RECORD EXTRACTS ::
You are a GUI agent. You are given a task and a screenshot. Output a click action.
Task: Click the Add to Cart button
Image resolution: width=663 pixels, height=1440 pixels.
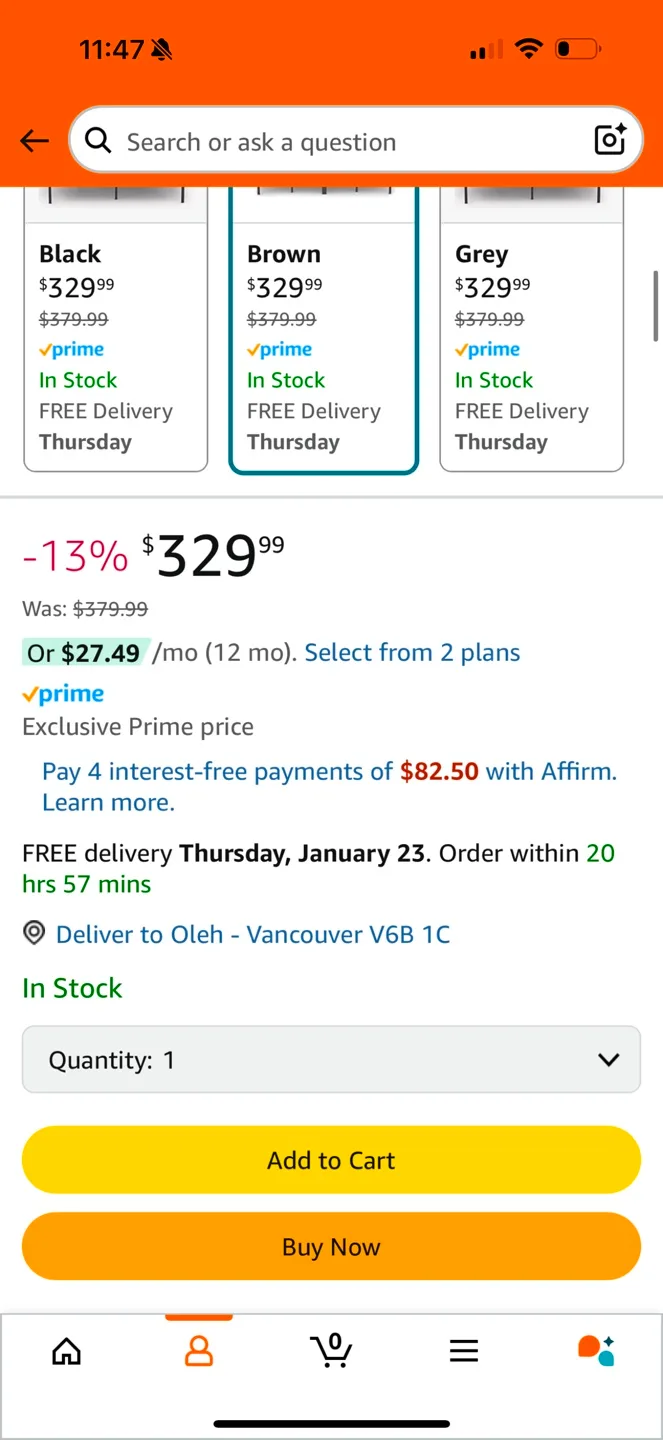point(331,1160)
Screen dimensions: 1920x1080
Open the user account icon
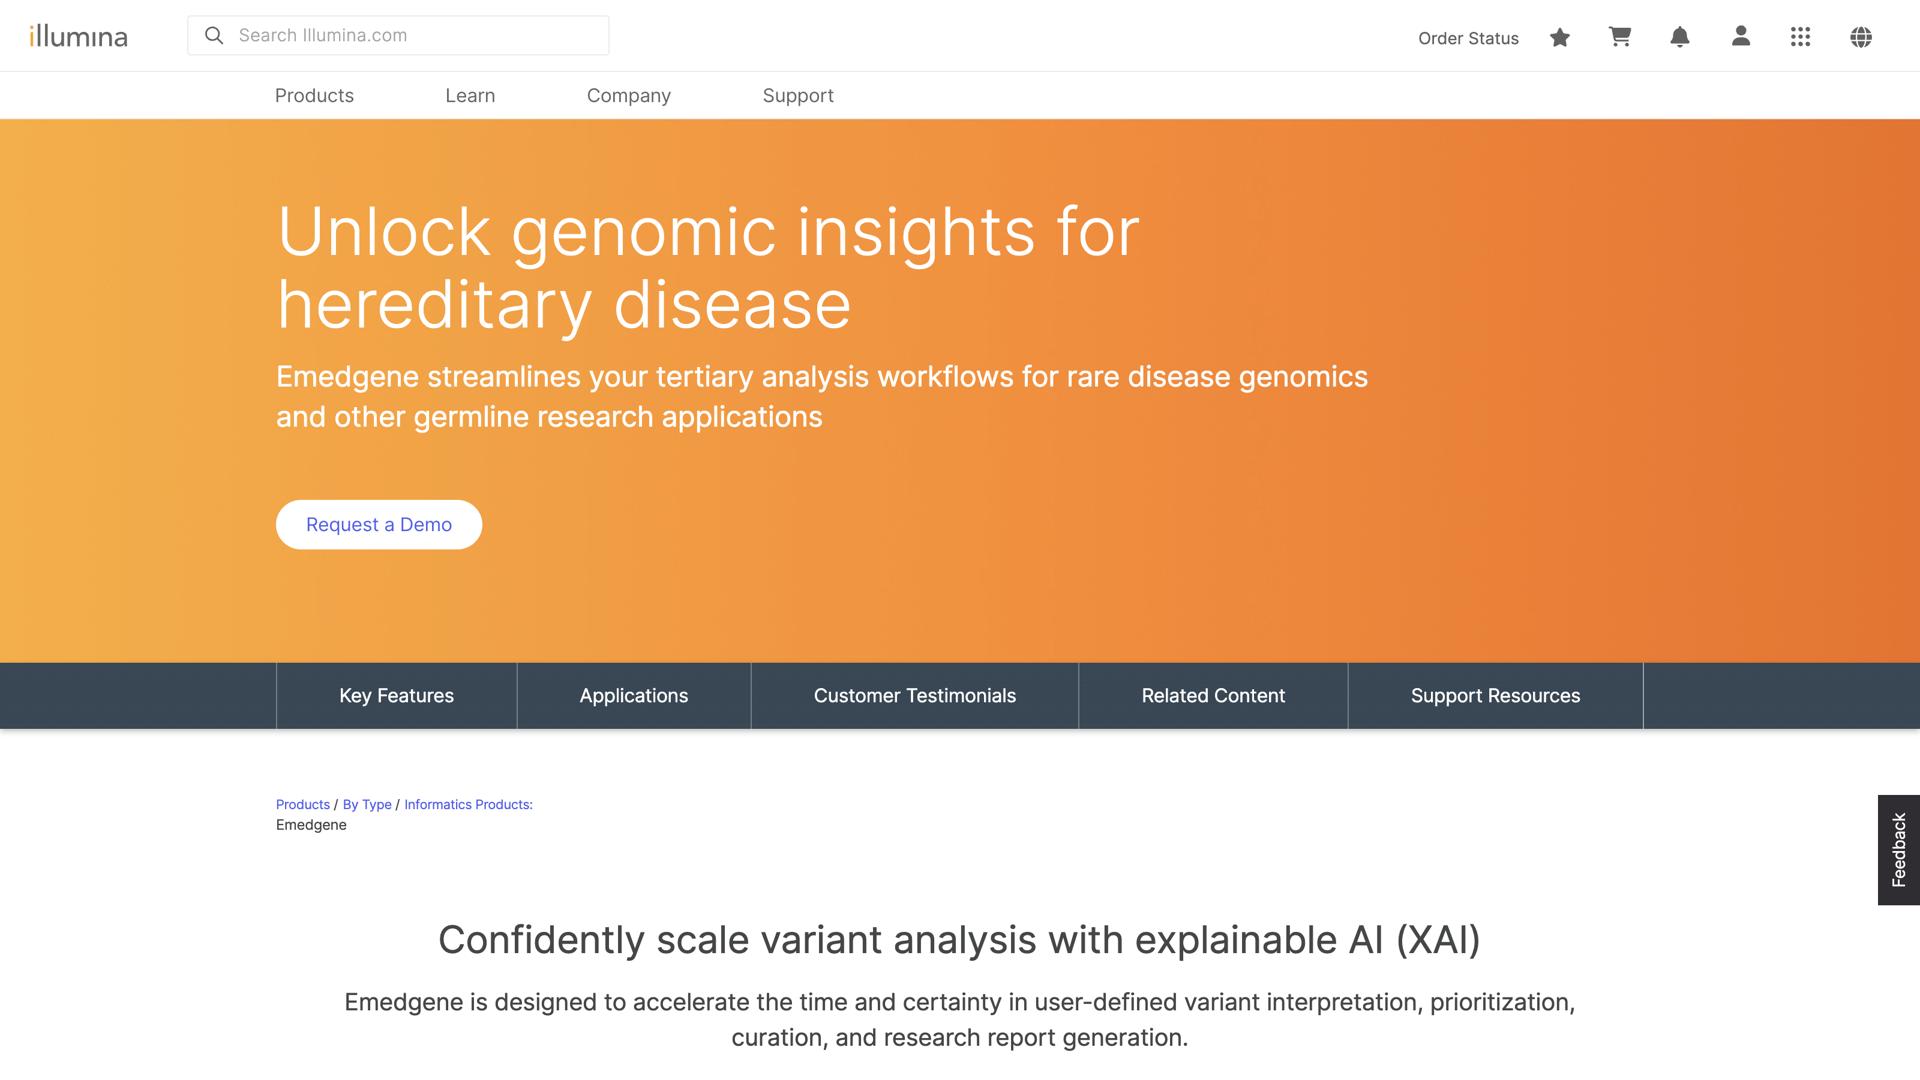[x=1740, y=37]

YOUR INSTRUCTIONS :: Every line above should be copied exactly; do not carry over the pictures.

SOLUTION TO THE PROBLEM ::
You are a GUI agent. You are given a task and a screenshot. Output a click action.
Task: Click the Add to Cart button
Image resolution: width=663 pixels, height=1440 pixels.
point(331,1160)
Screen dimensions: 1920x1080
Open the user account icon
[x=1740, y=37]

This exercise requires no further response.